# DOCUMENT EXCERPT
+++

The instrument in a clearing on Newfoundland was quite simple: a glass cylinder, holding a little bit of ultrapure water, securely attached to the ground with wooden stakes. Every six hours before, during, and after the hurricane, the researchers would come and empty out the water, which would have collected any particles falling—both with and without rain—on Newfoundland. “It’s just a place that experiences a lot of extreme weather events,” says Earth scientist Anna Ryan of Dalhousie University, lead author of the paper. “Also, it’s fairly remote, and it’s got a pretty low population density. So you don’t have a bunch of nearby sources of microplastics.”

The team found that even before and after Larry, tens of thousands of microplastics fell per square meter of land per day. But when the hurricane hit, that figure spiked up to 113,000. “We found a lot of microplastics deposited during the peak of the hurricane,” says Ryan, “but also, overall deposition was relatively high compared to previous studies.” These studies were done during normal conditions, but in more remote locations, she says.

The researchers also used a technique known as back trajectory modeling—basically simulating where the air that arrived at the instrument had been previously. That confirmed that Larry had picked up the microplastics at sea, lofted them into the air, and dumped them on Newfoundland. Indeed, previous research has estimatedthat somewhere between 12 and 21 million metric tons of microplastic swirl in just the top 200 meters of the Atlantic, and that was a significant underestimate because it didn’t count microfibres. The Newfoundland study notes that Larry happened to pass over the garbage patch of the North Atlantic Gyre, where currents accumulate floating plastic.

These new figures from Newfoundland are also likely to be significant underestimates—and necessarily so. It remains difficult and expensive to look for the smallest of plastic particles: This research searched for bits as small as 1.2 microns (1.2 millionths of a meter), but there were likely way, way more pieces of plastic smaller than that falling into the instrument. “From previous studies, we know that there’s an exponential curve for particle numbers as you go smaller,” says University of Birmingham microplastic researcher Steve Allen, coauthor of the new paper. “So we’ve been talking about 113,000 particles per square meter a day of big stuff. It just must be staggering, what is smaller.”

+++

# ACTIVITY
Output the Hurricane Larry microplastics passage word for word, from "The team found" to "locations, she says.".

[Stored entries]

+++

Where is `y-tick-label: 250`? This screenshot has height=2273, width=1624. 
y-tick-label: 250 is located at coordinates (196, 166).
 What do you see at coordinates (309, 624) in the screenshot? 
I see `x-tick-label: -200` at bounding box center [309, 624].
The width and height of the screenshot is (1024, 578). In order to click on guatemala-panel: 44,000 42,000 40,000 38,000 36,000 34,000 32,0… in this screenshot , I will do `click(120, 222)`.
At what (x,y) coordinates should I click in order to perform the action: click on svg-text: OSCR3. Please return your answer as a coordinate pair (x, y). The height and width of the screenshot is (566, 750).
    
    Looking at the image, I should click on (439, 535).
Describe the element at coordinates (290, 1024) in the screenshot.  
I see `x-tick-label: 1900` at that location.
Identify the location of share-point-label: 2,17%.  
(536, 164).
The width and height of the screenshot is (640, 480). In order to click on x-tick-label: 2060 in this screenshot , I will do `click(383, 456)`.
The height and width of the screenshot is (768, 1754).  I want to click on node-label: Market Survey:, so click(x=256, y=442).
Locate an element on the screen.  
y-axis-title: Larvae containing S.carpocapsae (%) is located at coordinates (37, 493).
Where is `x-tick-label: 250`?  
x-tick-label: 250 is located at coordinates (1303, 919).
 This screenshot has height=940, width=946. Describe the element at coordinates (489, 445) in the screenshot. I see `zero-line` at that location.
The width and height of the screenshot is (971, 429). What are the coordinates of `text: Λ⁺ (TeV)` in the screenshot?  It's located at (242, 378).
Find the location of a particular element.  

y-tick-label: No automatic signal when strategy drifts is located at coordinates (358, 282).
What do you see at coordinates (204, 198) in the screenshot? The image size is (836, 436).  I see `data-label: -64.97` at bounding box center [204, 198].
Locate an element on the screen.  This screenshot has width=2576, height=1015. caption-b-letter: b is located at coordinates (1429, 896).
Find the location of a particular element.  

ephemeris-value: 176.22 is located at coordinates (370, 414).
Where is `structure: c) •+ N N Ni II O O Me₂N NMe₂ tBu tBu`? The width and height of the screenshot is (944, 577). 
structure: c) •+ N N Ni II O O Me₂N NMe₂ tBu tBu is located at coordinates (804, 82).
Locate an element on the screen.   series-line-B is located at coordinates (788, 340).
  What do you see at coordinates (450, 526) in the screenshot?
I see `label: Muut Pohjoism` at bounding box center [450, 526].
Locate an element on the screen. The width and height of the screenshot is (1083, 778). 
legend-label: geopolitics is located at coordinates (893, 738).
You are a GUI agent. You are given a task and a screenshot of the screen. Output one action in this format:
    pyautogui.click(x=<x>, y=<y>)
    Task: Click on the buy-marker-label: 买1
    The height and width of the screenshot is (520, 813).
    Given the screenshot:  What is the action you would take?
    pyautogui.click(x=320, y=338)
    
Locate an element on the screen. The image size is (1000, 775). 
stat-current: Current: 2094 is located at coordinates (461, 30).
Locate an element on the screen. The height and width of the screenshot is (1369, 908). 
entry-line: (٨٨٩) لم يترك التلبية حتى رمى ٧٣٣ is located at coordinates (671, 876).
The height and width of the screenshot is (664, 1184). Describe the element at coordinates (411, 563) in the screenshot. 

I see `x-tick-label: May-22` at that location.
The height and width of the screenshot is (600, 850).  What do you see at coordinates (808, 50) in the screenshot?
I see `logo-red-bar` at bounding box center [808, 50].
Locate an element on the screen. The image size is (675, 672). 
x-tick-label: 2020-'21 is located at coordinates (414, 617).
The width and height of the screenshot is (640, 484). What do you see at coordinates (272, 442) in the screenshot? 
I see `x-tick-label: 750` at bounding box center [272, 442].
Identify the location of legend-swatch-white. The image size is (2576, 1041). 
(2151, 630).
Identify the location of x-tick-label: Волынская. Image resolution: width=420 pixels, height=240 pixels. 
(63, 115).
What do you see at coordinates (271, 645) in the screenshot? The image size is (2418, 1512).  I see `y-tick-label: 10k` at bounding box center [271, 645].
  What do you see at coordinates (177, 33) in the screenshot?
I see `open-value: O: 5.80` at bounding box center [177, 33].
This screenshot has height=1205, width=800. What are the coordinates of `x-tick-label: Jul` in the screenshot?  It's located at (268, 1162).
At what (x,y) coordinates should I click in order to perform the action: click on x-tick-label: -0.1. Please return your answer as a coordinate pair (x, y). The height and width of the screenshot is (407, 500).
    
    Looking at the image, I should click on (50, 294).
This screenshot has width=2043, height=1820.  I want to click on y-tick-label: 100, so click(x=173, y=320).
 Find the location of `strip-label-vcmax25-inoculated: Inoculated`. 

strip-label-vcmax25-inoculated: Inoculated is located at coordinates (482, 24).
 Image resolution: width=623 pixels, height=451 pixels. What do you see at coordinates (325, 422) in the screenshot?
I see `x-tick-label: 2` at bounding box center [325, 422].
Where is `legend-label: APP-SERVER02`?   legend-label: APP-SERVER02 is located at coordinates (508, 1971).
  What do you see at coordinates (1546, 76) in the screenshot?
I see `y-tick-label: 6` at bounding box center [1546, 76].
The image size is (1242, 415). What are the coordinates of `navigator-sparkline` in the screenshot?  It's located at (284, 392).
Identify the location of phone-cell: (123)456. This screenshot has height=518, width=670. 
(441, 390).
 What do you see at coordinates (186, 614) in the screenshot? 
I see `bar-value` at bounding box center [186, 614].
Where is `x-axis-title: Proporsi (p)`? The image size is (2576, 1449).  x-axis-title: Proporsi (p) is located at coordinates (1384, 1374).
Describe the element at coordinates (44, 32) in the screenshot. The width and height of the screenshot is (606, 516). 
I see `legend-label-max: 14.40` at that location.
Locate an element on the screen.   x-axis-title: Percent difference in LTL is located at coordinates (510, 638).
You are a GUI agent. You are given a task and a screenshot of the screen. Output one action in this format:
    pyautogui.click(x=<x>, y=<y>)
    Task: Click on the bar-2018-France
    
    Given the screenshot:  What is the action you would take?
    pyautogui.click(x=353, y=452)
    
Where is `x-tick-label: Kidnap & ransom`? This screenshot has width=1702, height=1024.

+++

# SOLUTION TO THE PROBLEM
The team found that even before and after Larry, tens of thousands of microplastics fell per square meter of land per day. But when the hurricane hit, that figure spiked up to 113,000. “We found a lot of microplastics deposited during the peak of the hurricane,” says Ryan, “but also, overall deposition was relatively high compared to previous studies.” These studies were done during normal conditions, but in more remote locations, she says.